While there is obviously a great deal that is in the nearly 700 pages of legislation so far, what is most newsworthy right now may be what remains disputed and hence is not in the bill. Numerous topics that were dealt with either in only one bill or the other or in differing ways in the two bills, and on which the negotiators remain divided, are either left out of the draft legislation entirely (often displaced by the words "on hold") or included with brackets around the language to suggest that they are still being discussed. They include:
- State "maintenance of effort" requirements. Most senators are balking at a provision (strongly opposed by many state legislators and policy makers) that would require states to maintain their fiscal support for higher education or otherwise risk losing a slice of federal funding. The so-called “maintenance of effort” provision requires that states finance higher education at or above average funding levels over the preceding five years; states that don't could forfeit a specific portion of the monies provided through the Leveraging Educational Assistance Partnership (LEAP), a need-based aid program.
- Textbooks.

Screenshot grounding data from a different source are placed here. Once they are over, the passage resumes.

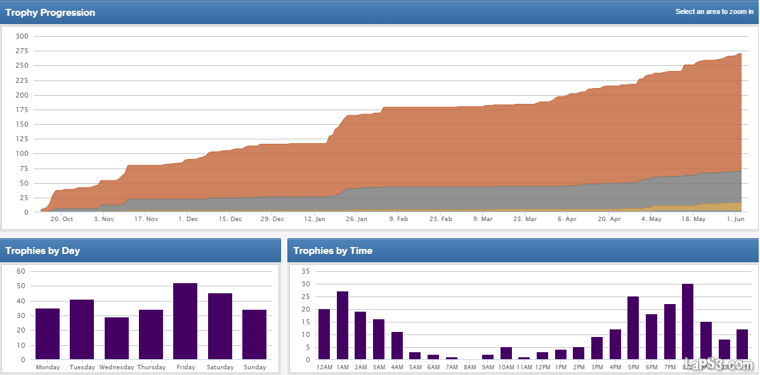Image resolution: width=760 pixels, height=375 pixels.
Task: Select the 7PM bar in the time chart
Action: pyautogui.click(x=669, y=332)

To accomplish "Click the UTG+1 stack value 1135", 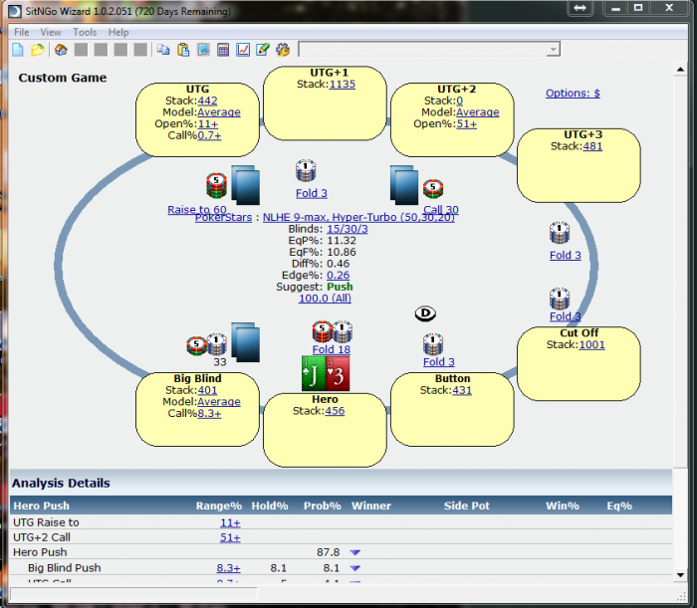I will pyautogui.click(x=342, y=85).
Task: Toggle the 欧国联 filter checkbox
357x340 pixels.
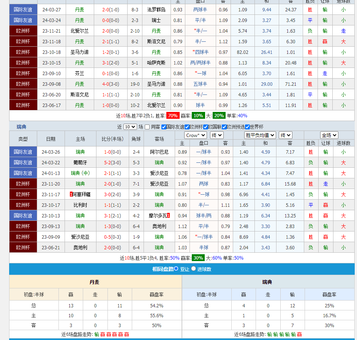Action: (x=205, y=127)
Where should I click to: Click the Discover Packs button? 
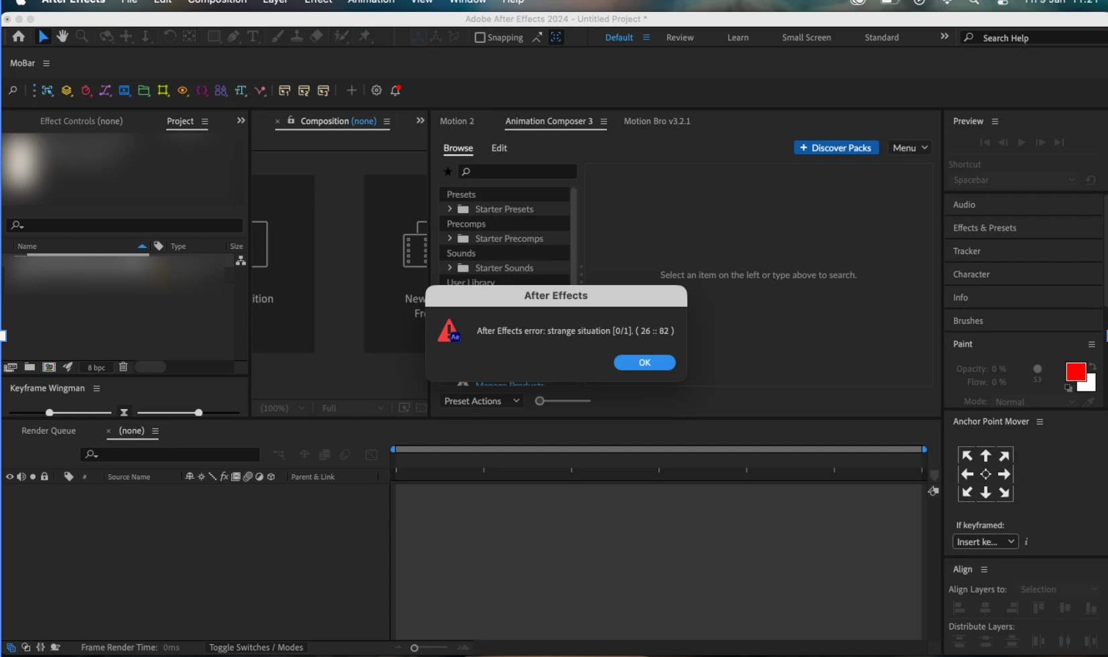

House leaders are pushing hard for language in that bill (favored by student advocates but opposed by many colleges and by publishers) that would require colleges to disclose ISBN numbers and pricing information in their course schedules, amid other reporting. There is also talk of new language that would discourage publishers from "bundling" CDs and DVDs and other material in textbook packaging.
- "Truth in tuition." Aside from the pricing lists mentioned above, the House-passed legislation also included a provision that would require colleges and universities to publish a "nonbinding" estimate of tuition and fees that they plan to charge students throughout the length of their undergraduate or graduate programs. Colleges oppose, not surprisingly, arguing that it would result in their producing misleading estimates of students' ultimate costs.
- Minority graduate programs. Lawmakers are feuding over provisions that would make 11 new colleges eligible for an existing federal aid program for historically black graduate programs. The 11 colleges (Alabama State, Bowie State, Coppin State, Delaware State, Fayetteville State, Grambling State, Kentucky State, Langston, Prairie View A&M, and West Virginia State Universities and the University of the District of Columbia David A. Clarke School of Law) have the support of key senators in their states, according to the Washington publication Politico , but their request is opposed by many members of the Congressional Black Caucus and by several black college groups. They argue that the new institutions -- which mostly offer master's programs -- should get their own program instead of diluting funds for the existing one, which supports doctoral programs.
Despite those and other big holes in the draft legislation, spokeswomen for the Senate Health, Education, Labor and Pensions Committee and the House Education and Labor Committee said Monday that they were still aiming for Congress to pass the bill by the time lawmakers head home for Memorial Day. Several Congressional aides and college lobbyists continue to believe such a schedule is untenable, and to worry that if lawmakers stick to it -- and continue to make most of the legislation's provisions effective immediately, which is unusual for legislation such as this -- the end result is unlikely to be pretty.